FÓRUM DE GOVERNADORES

Governadores debatem segurança e entregam carta a Sérgio Moro

No encontro entre Flávio Dino e Sérgio Moro, governadores solicitaram participar democraticamente da formulação de medidas para a segurança pública

Foto: Ilustração/Agência Secap

Em reunião na cidade de Brasília na tarde desta quarta-feira (12), o Fórum de Governadores aprovou documento com seis medidas para a segurança pública, com enfoque na proteção das fronteiras e na reestruturação do sistema penitenciário. Flávio Dino (PCdoB), reeleito pelo estado do Maranhão, participou do encontro. A pauta aprovada foi entregue para Sérgio Moto, futuro ministro da justiça do governo Jair Bolsonaro (PSL).

Entre as demandas, foi solicitado que os projetos do governo federal para a segurança pública sejam debatidos com os governadores, uma vez que são eles os responsáveis pela execução das ações.
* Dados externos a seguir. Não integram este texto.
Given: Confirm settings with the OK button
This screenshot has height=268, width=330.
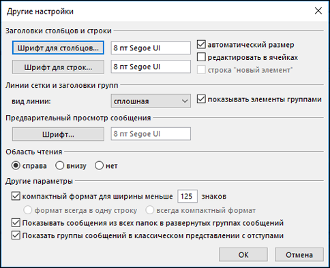Looking at the screenshot, I should [x=243, y=254].
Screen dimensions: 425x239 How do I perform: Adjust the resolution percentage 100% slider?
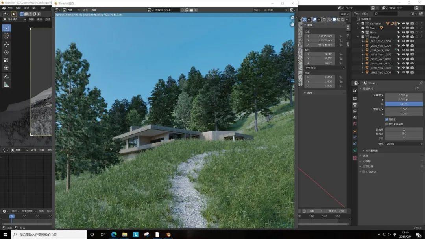404,104
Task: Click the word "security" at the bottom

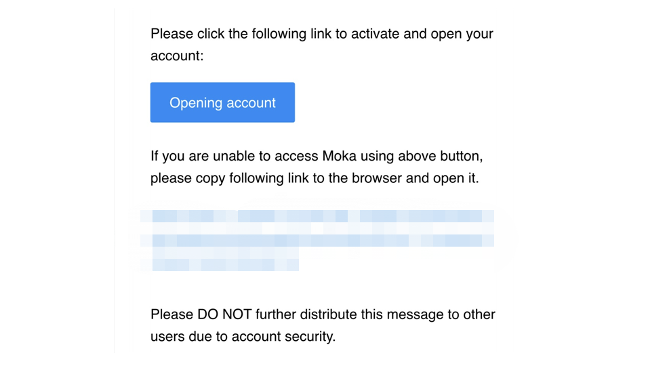Action: click(x=310, y=336)
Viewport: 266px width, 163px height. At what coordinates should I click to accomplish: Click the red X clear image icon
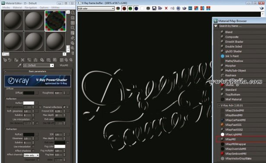coord(166,8)
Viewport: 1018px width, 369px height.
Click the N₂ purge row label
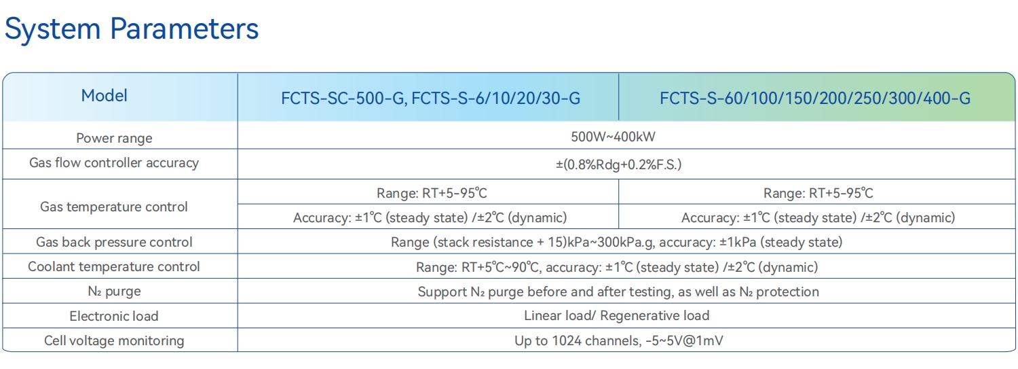click(x=114, y=292)
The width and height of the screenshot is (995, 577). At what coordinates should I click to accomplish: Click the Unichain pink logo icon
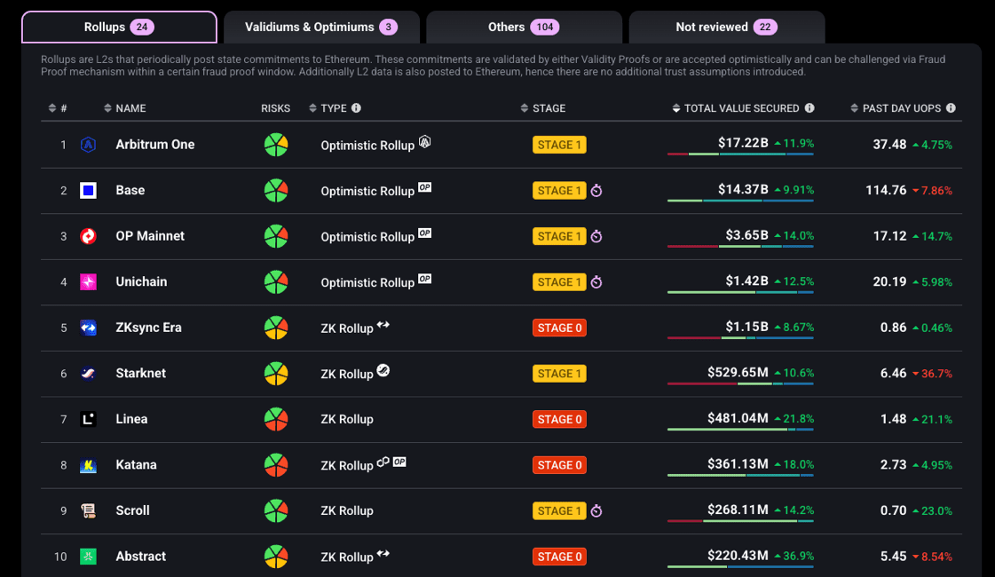[x=88, y=282]
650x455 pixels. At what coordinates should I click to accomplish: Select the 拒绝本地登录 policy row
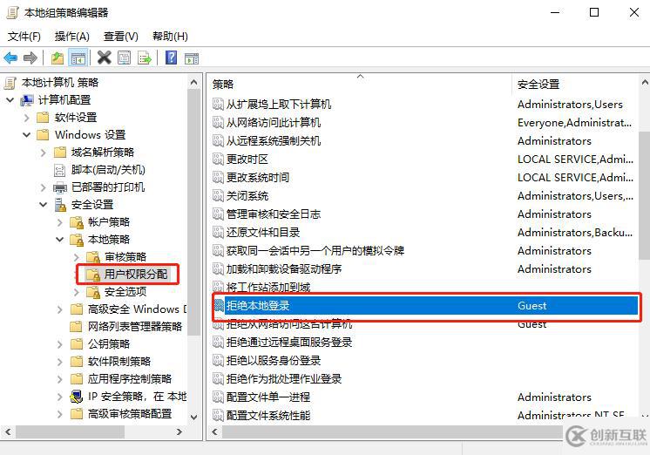pos(425,306)
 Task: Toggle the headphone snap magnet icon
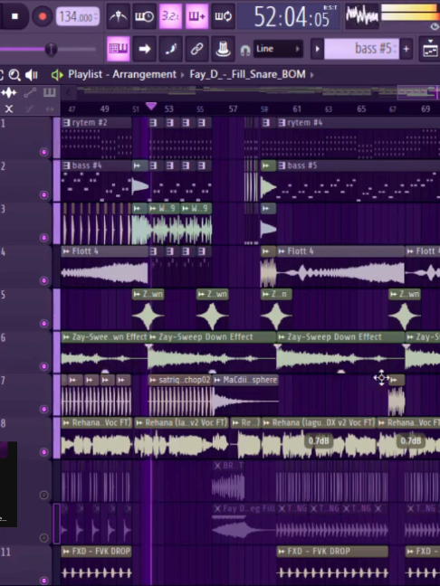tap(245, 50)
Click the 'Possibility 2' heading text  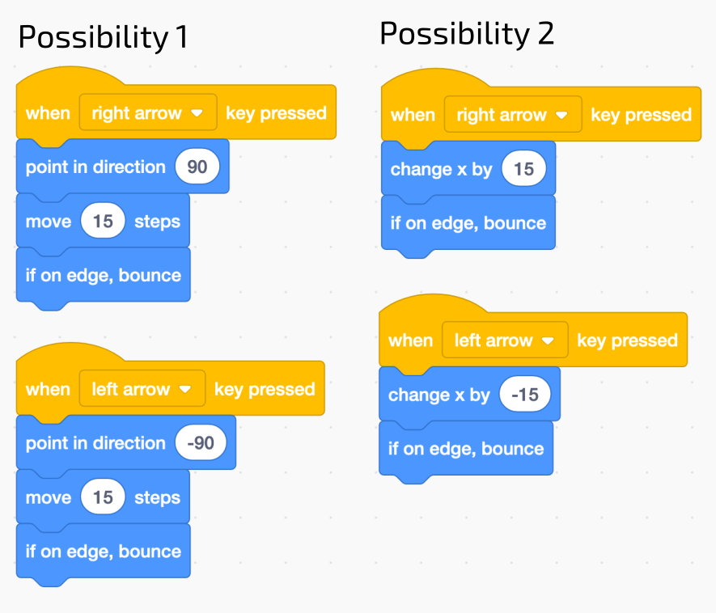467,34
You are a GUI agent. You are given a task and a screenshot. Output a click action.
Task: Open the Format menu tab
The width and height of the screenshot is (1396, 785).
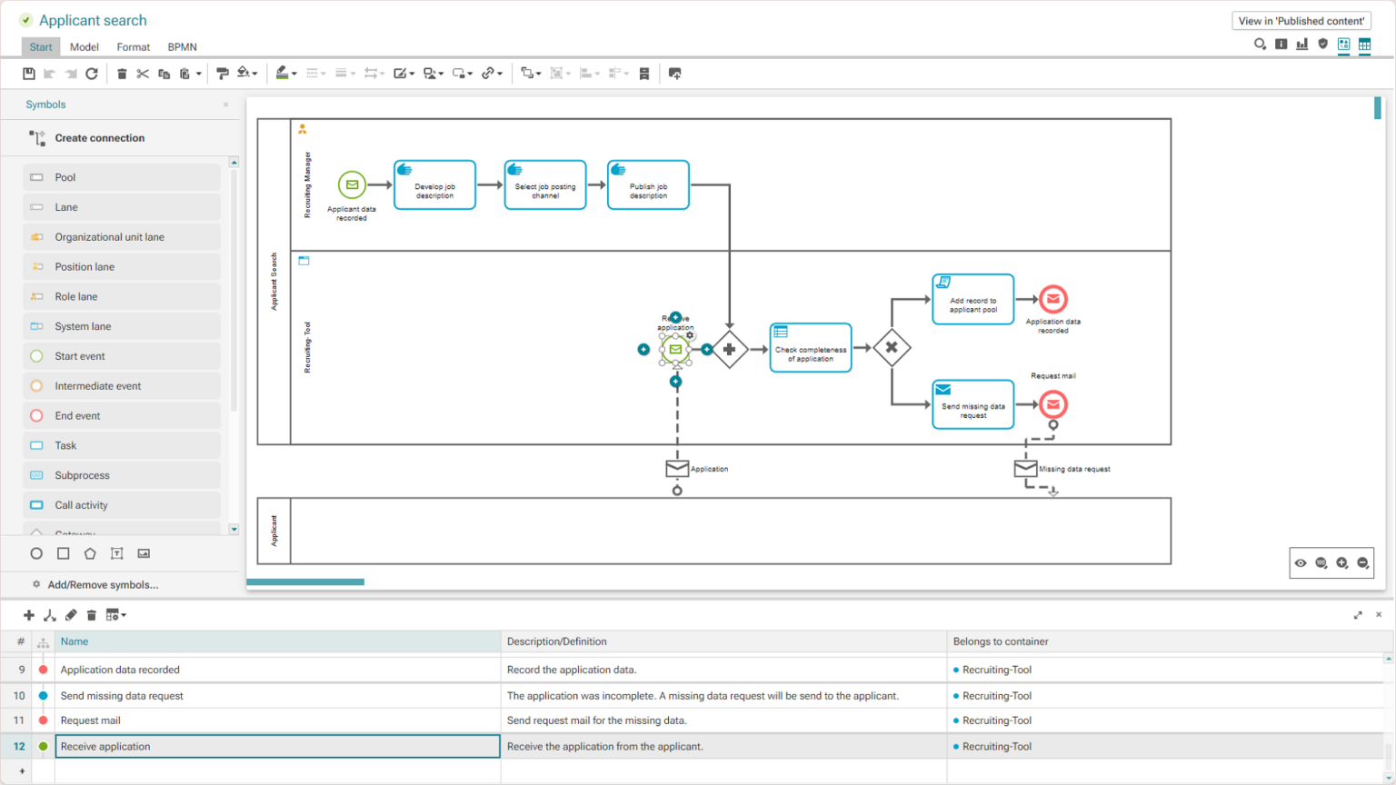tap(133, 46)
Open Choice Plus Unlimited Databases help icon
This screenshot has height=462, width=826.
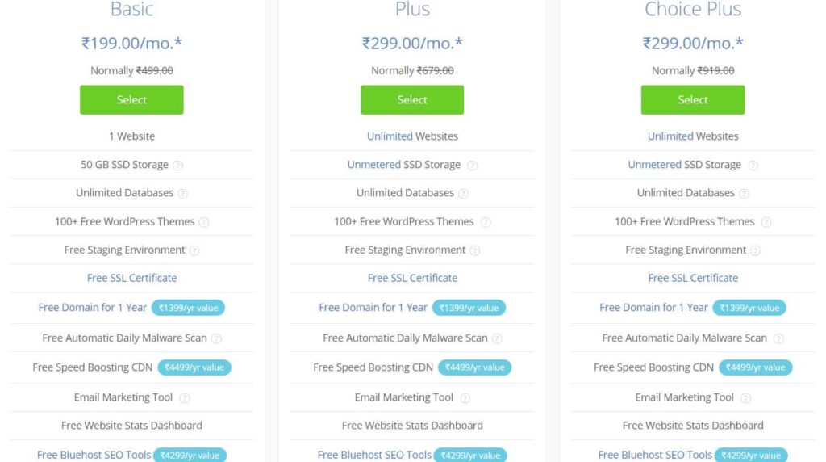744,194
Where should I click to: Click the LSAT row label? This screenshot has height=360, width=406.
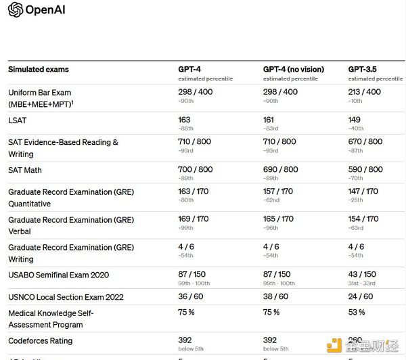point(18,120)
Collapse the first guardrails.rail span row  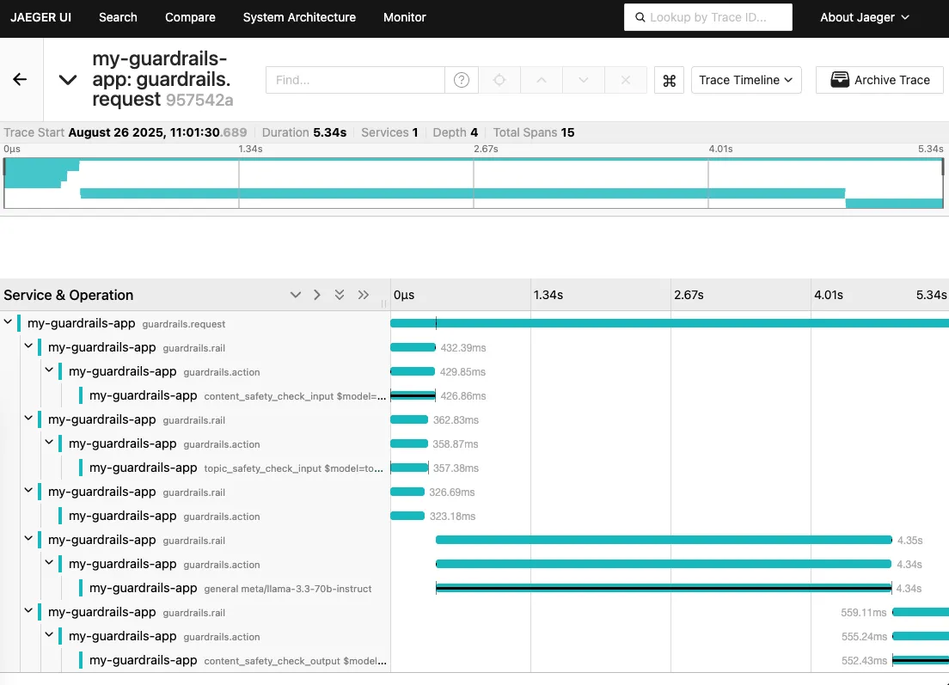tap(28, 346)
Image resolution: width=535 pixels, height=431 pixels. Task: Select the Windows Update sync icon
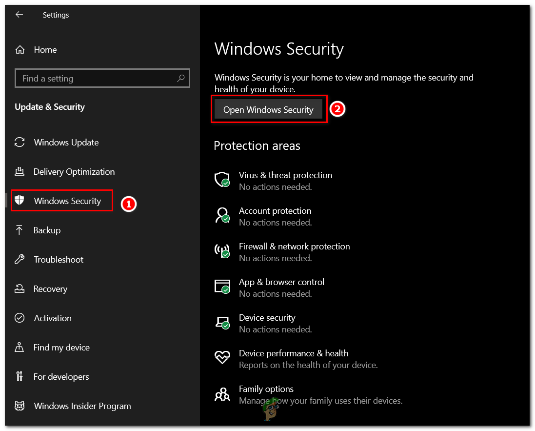pyautogui.click(x=20, y=142)
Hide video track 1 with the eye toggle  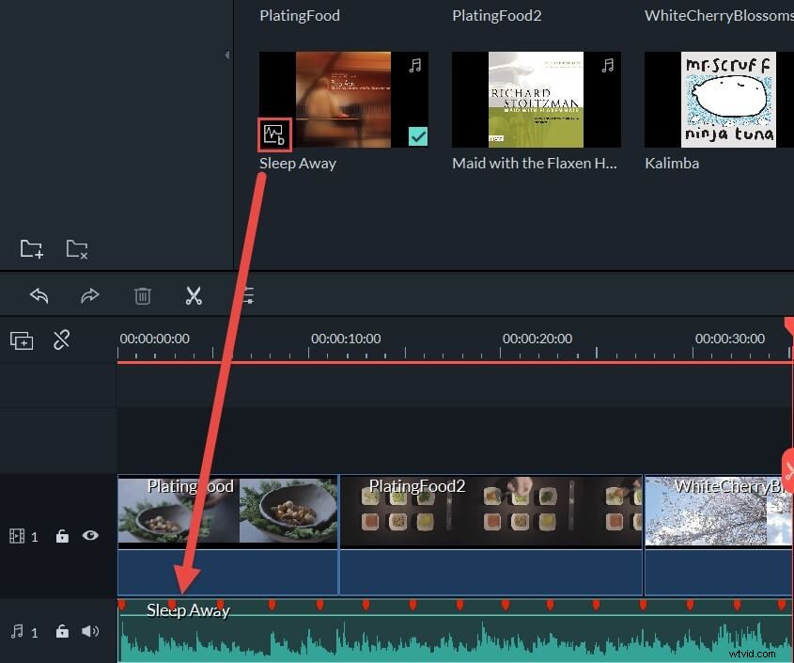[90, 535]
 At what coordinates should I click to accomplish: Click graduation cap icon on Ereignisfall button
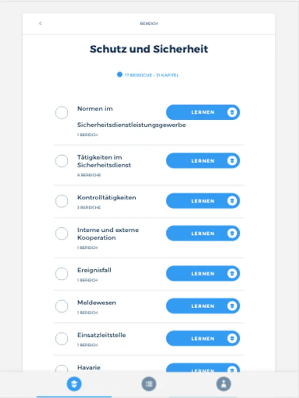pos(232,274)
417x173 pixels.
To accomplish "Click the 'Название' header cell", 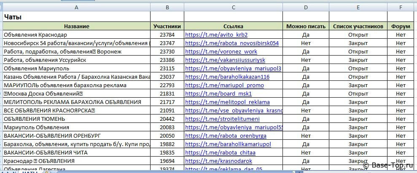I will tap(76, 26).
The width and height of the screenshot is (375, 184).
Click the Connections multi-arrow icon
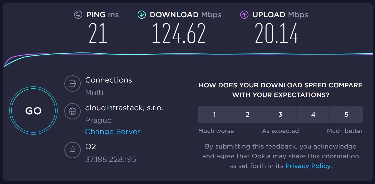click(x=73, y=83)
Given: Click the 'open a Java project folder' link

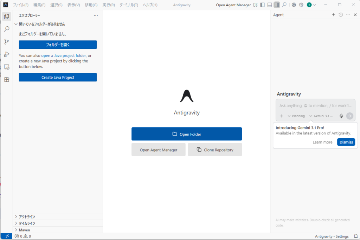Looking at the screenshot, I should [x=63, y=55].
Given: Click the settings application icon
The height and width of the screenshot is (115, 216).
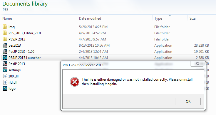Looking at the screenshot, I should point(5,70).
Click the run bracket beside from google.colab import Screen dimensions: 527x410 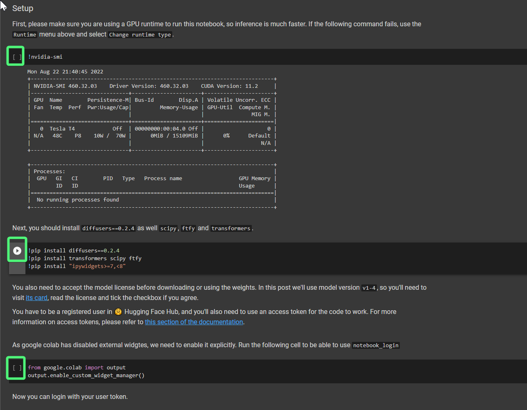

Para Flávio Dino, existe a necessidade urgente de resolver a questão dos presos provisórios para acabar com a supertolatação carcerária. “A execução antecipada da pena, no segundo grau, naturalmente vai agudizar o problema. Então, nós precisamos de portas de saídas do sistema penitenciário, ou construir mais penitenciárias”, afirmou.

Já o governador eleito do Distrito Federal, Ibaneis Rocha (MDB), criticou a falta de diálogo. “Não adianta o governo federal vir com fórmula pronta, sem ouvir os governadores, porque somos nós que vamos implementar a política de segurança pública”, disse.

SEIS REQUERIMENTOS PARA MORO

O primeiro ponto da carta dos governadores diz respeito ao repasse de recursos para segurança pública. Eles querem a distribuição automática dos recursos do Fundo Penitenciário Nacional e do Fundo Nacional de Segurança Pública, com melhoria da gestão e a criação de projetos-modelo de presídios.

Os governadores recomendaram também o isolamento dos presidiários vinculados a facções criminosas em presídios federais e cobraram decisões mais rápidas do Judiciário em relação aos presos provisórios.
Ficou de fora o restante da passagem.